Agora que dezenas de obras no PRR foram adiadas porque não há empresas a responder aos concursos públicos há uma justificação para a causa de cada coisa e Marcelo deixou de aparecer a cada 10 minutos nos telejornais a pedir celeridade e agilização para não se perder o rico dinheirinho que tanta falta faz à economia e ao país, criando a percepção de que tudo se devia à inércia e à inépcia socialista e geringonça. É a direita que com a cumplicidade da comunicação social acéfala é perita em perita em criar percepções na opinião pública com reflexos nos sentidos de voto, a mesma direita que anda há meses laboriosamente a moer com a insegurança e crime como se isto fosse o O.K. Corral em Tombstone, Arizona.
Cavaco Silva, o dos fundos comunitários para abater frota de pesca, arrancar árvores autóctones, plantar eucalipto e pagar para não semear nada; Cavaco Silva, o da desindustrialização e na aposta no futuro que eram os serviços; Cavaco Silva, o da clique dos montes com piscina, casas no Algarve e jipes, Cavaco Silva, o das anedotas com "o dinheiro da CEE", esse Cavaco Silva "alerta o Governo para a necessidade de fazer um bom uso dos fundos europeus". É pena que o Cavaco Silva sisudo e reservado, de mal com toda a gente e até com ele próprio, o Cavaco Silva carrancudo tenha dado origem ao Cavaco Silva Paródia.

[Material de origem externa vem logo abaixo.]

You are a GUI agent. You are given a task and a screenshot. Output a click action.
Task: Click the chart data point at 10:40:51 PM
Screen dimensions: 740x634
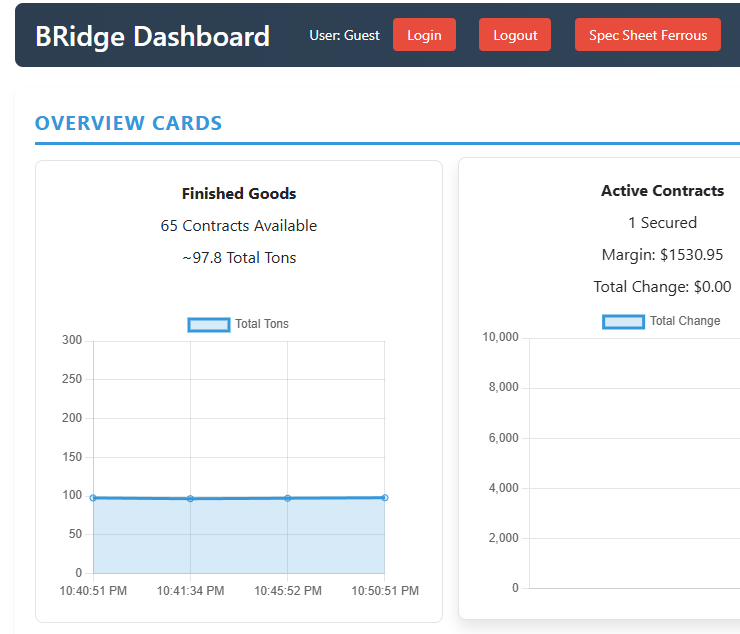(93, 497)
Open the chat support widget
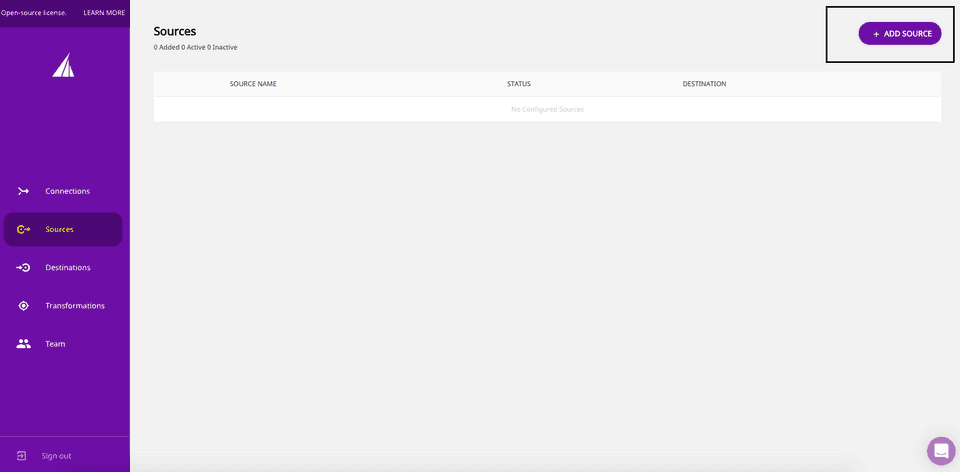 click(941, 451)
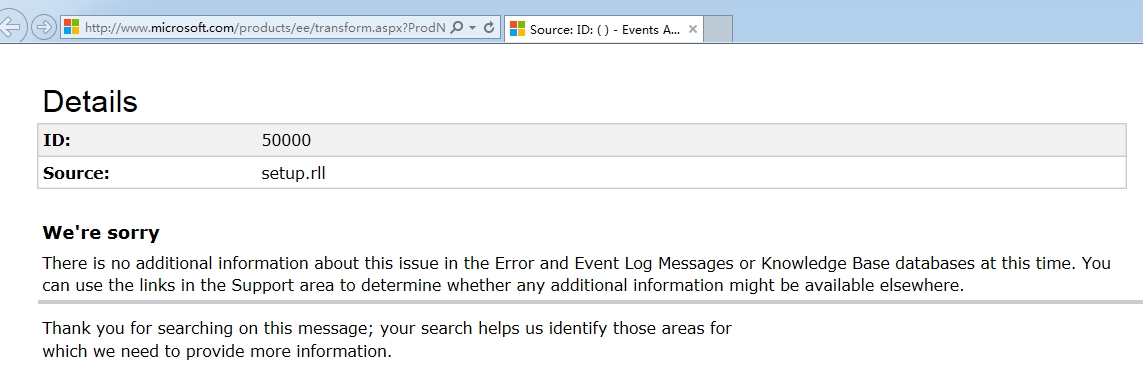Click the source value setup.rll
Image resolution: width=1143 pixels, height=370 pixels.
[x=294, y=173]
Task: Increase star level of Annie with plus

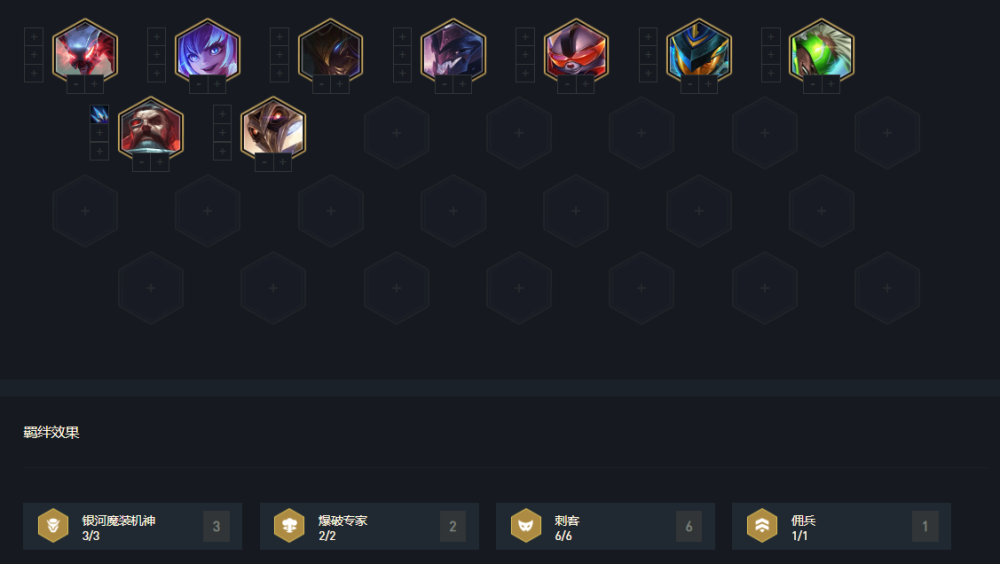Action: click(x=217, y=84)
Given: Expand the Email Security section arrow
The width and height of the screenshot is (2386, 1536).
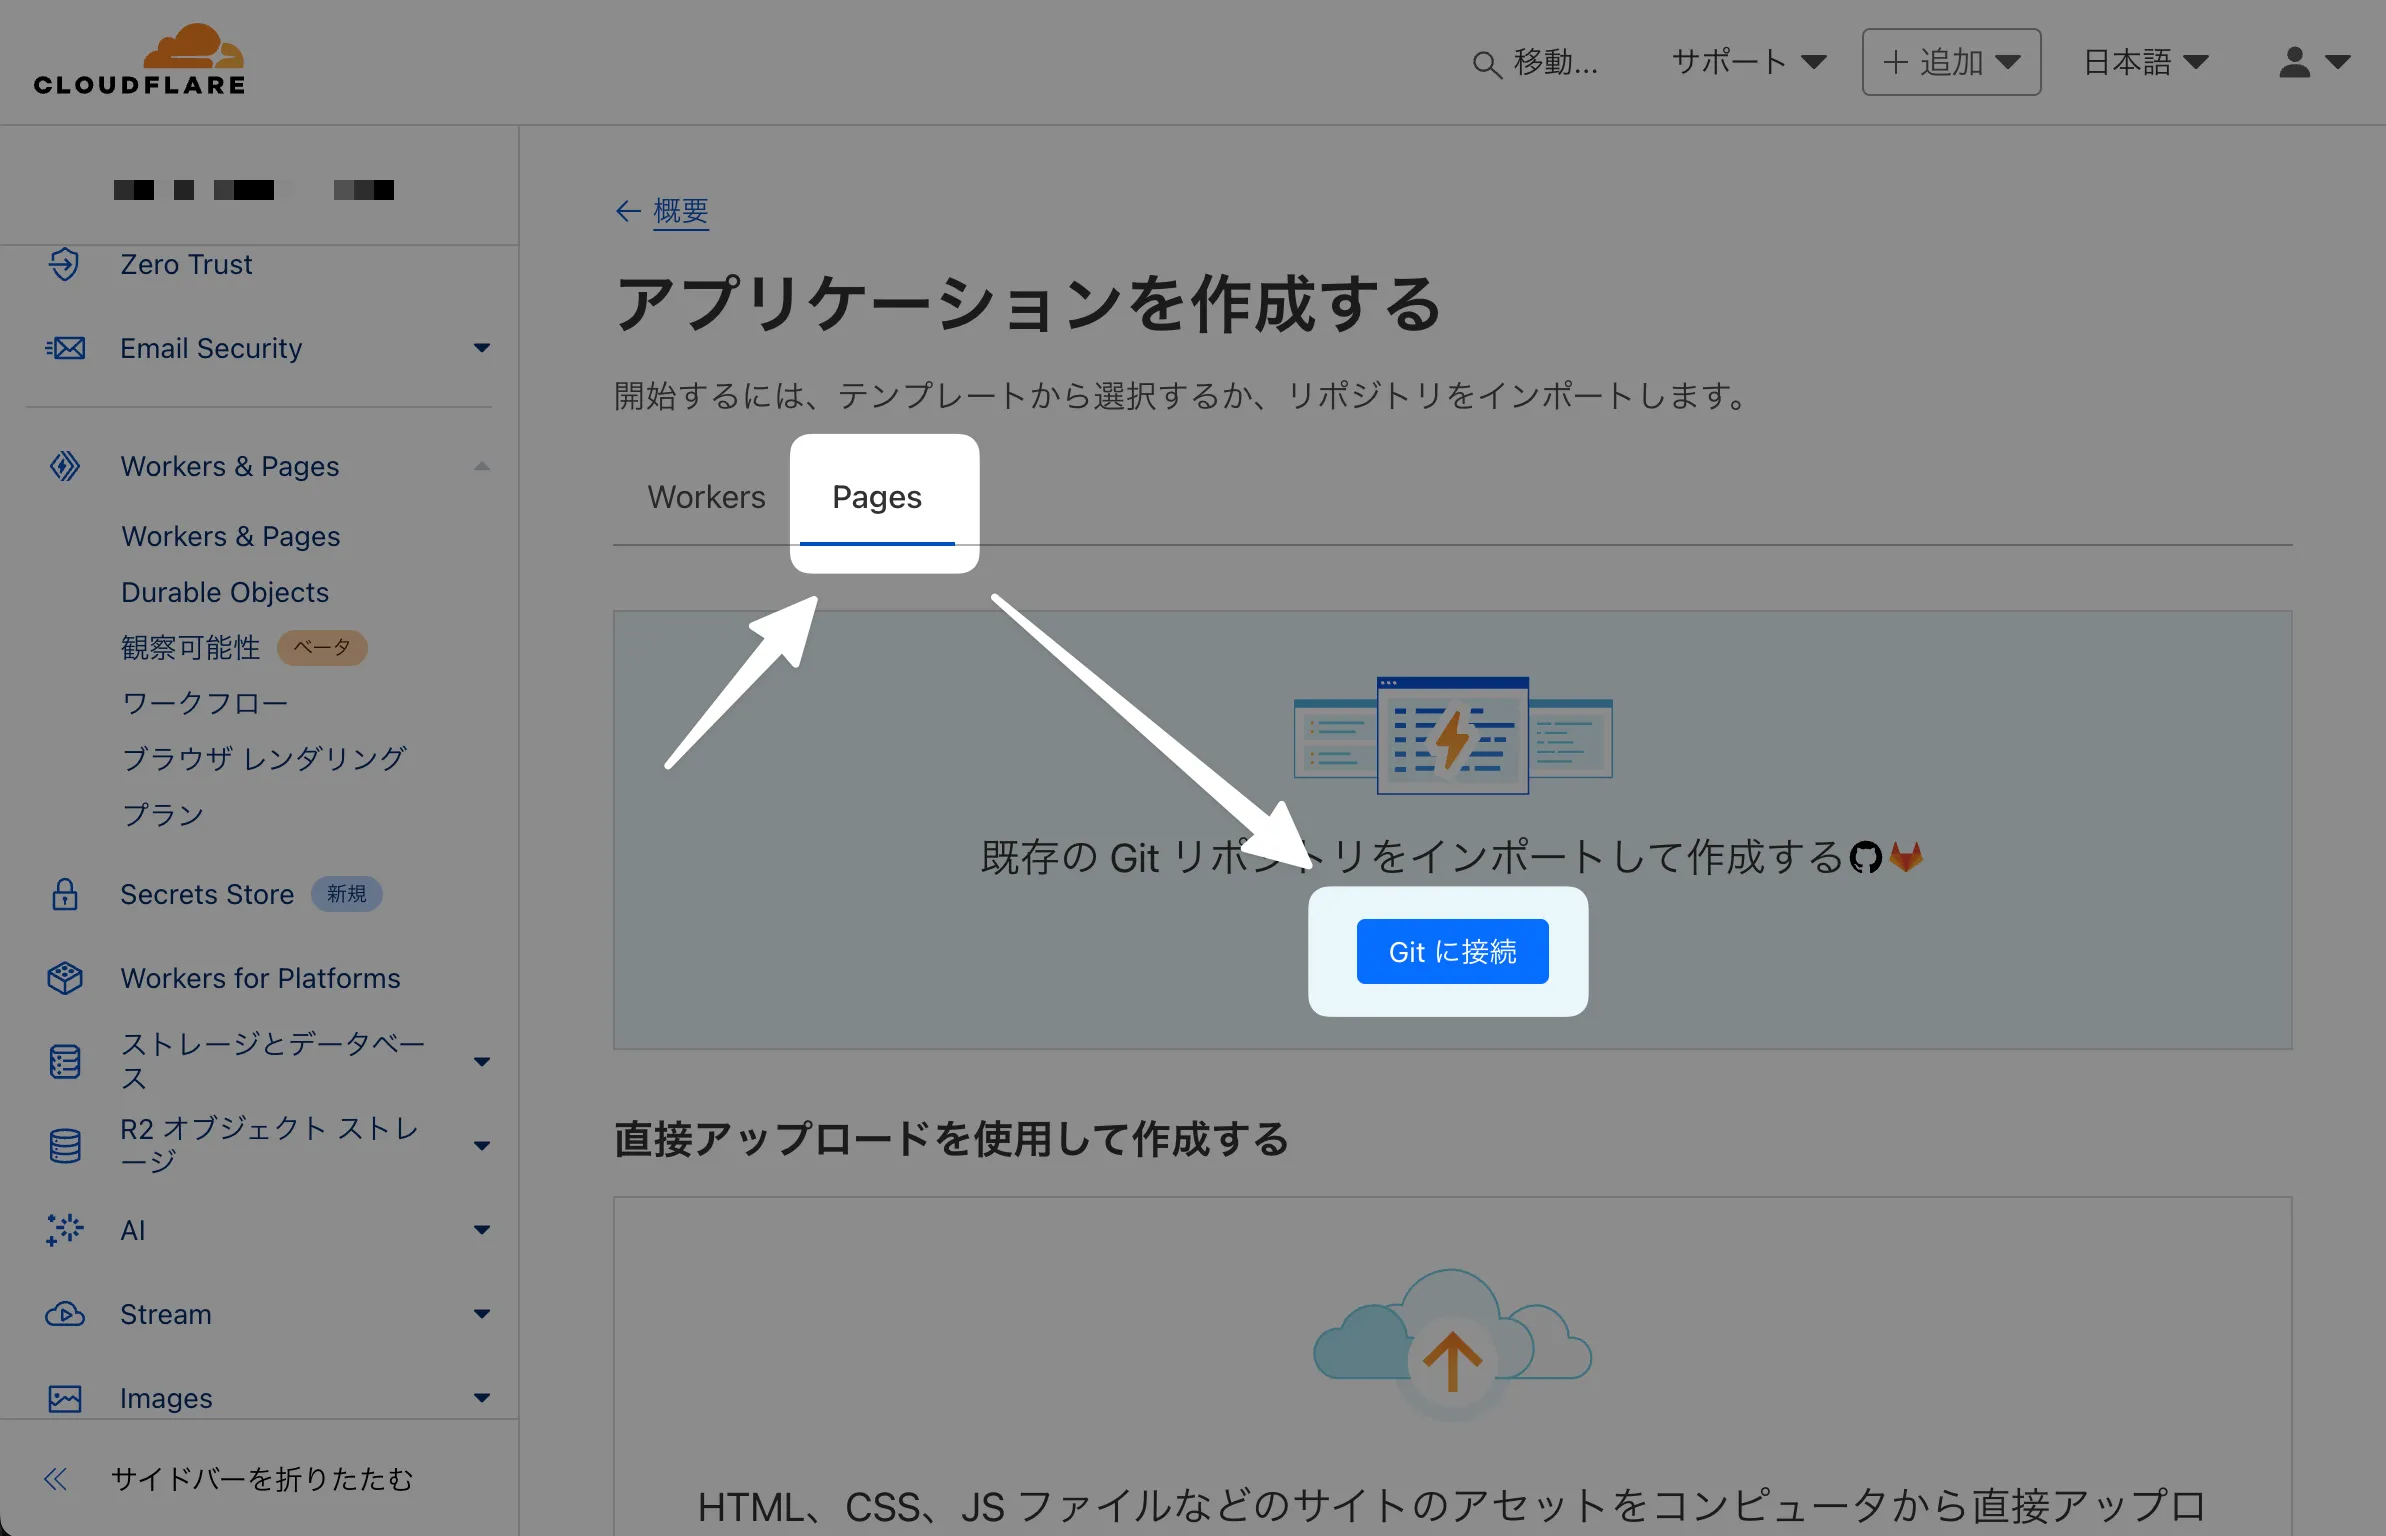Looking at the screenshot, I should [x=482, y=348].
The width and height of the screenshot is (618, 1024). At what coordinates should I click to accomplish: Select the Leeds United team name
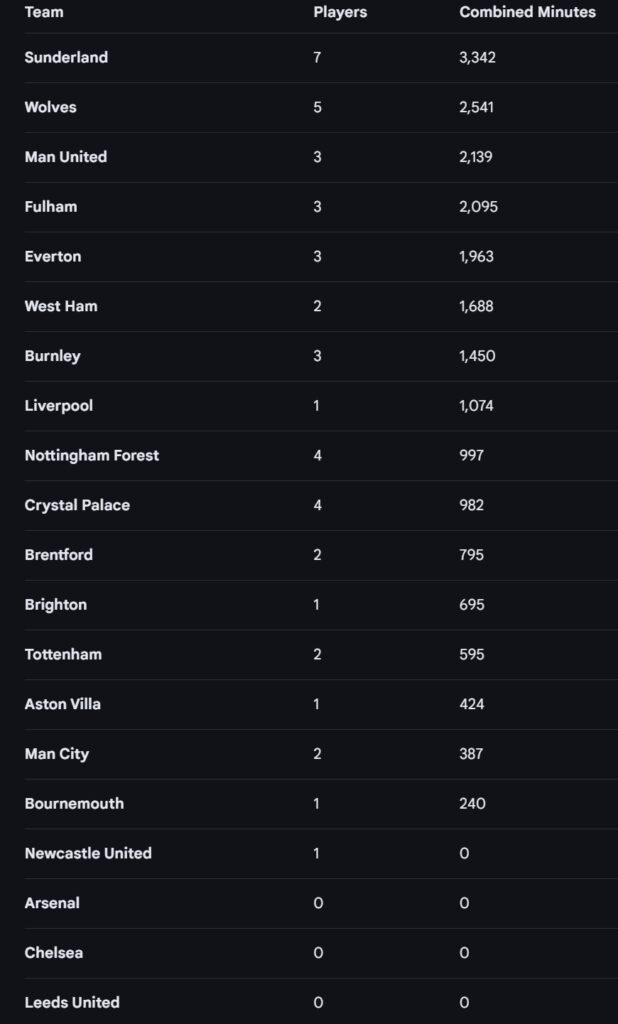pos(72,1002)
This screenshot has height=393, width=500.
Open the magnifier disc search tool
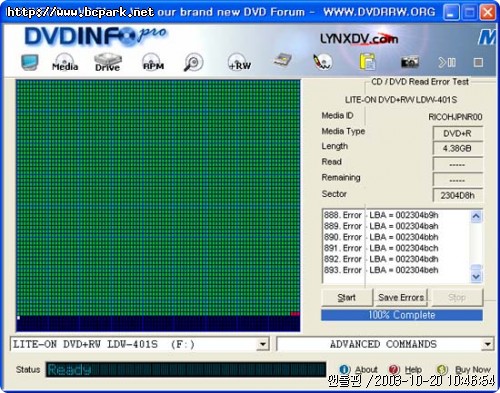pos(193,62)
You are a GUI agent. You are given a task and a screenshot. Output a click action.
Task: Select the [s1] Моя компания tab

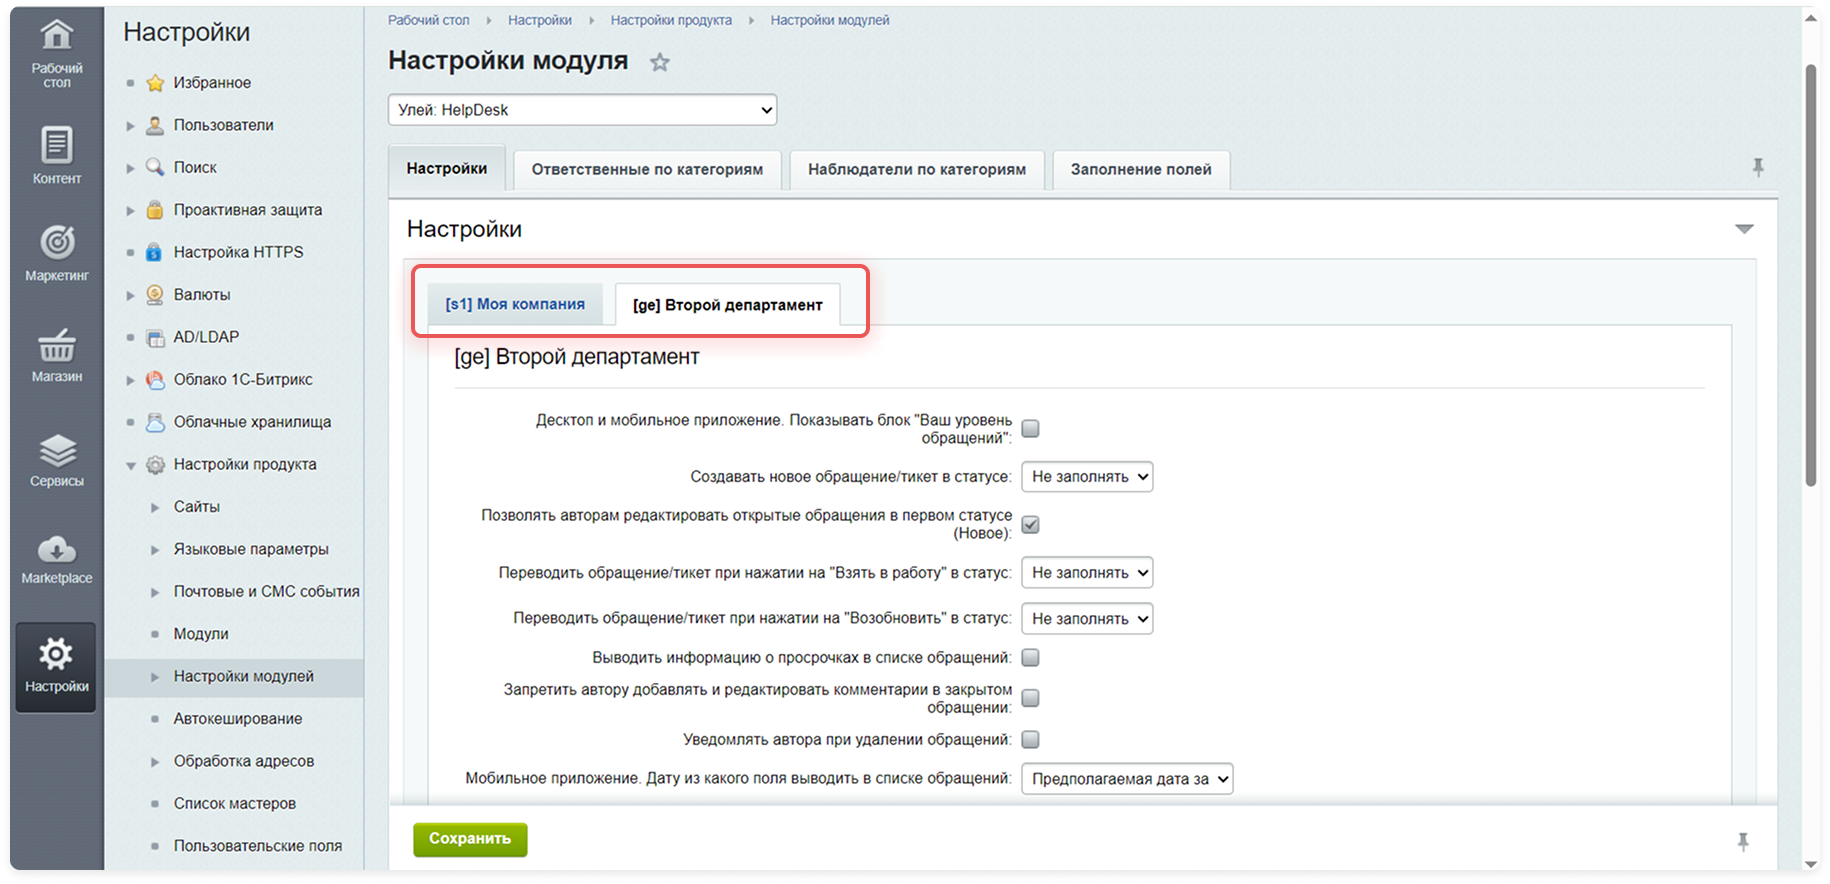pos(515,304)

Que o Gagarin tuga tenha dinheiro para esbanjar numa ida de 10 minutos ao espaço e precise de financiamento público para as empresas que lhe geram a riqueza para esbanjar numa ida ao espaço, é uma coisa; a mesma coisa é o Gagarin tuga, depois da vinda a público de irregularidades no processo, ter desistido do financiamento público às empresas que lhe geram fortuna pessoal, que não pode ser confundida com as empresas elas próprias, e devia meter toda a gente a pensar sobre a fiabilidade e a justeza na atribuição destes financiamentos, que a direita toda, com Marcelo à cabeça dos sindicatos patronais, diz desta vez haver Estado a mais e sociedade civil a menos, agora imaginem, e porque é continua o país na merda, trinta e tal anos depois da adesão à Europa e das enxurradas de dinheiro ininterruptas, contra a melhoria, a olhos vistos, da qualidade de vida de uma meia-dúzia, vá lá, uma dúzia.
E não vão faltar gajos, com o Ilusão Liberal à cabeça, a explicar-nos que uma coisa é uma coisa, outra coisa é outra coisa, uma coisa são as empresas do gajo, outra coisa é o gajo ele próprio e a sua fortuna pessoal, que não tem nada a ver com as empresas, e ainda outra coisa são os gajos que passam a vida a gozar com o pagode e os gajos que nos explicam que os gajos não estão a gozar com o pagode.
Já chateia. Desde o Presidente da República ao primeiro-ministro, passando por ministros avulso, líderes de partidos diversos, sindicatos, associações empresariais e o mais que seja, a ladainha é a mesma, que o PRR vai ser vai ser uma oportunidade única e irrepetível para Portugal dar o salto até à altura dos olhos da Europa, de se desenvolver, de acabar com a pobreza. Desde o primeiro tostão que deu entrada nos cofres com a adesão à CEE que a oportunidade é única e irrepetível. Com Cavaco: agora é que é. Com Guterres: agora é que vai ser. Com Durão Barroso: desta é que não escapa. Com Sócrates: é pouco mas é o que há e vai ser bem aplicado. O ouro do Brasil. E todos sabemos quem é que desde então teve oportunidades únicas e [ir]repetíveis de acabar com a [sua] pobreza. Já chateia.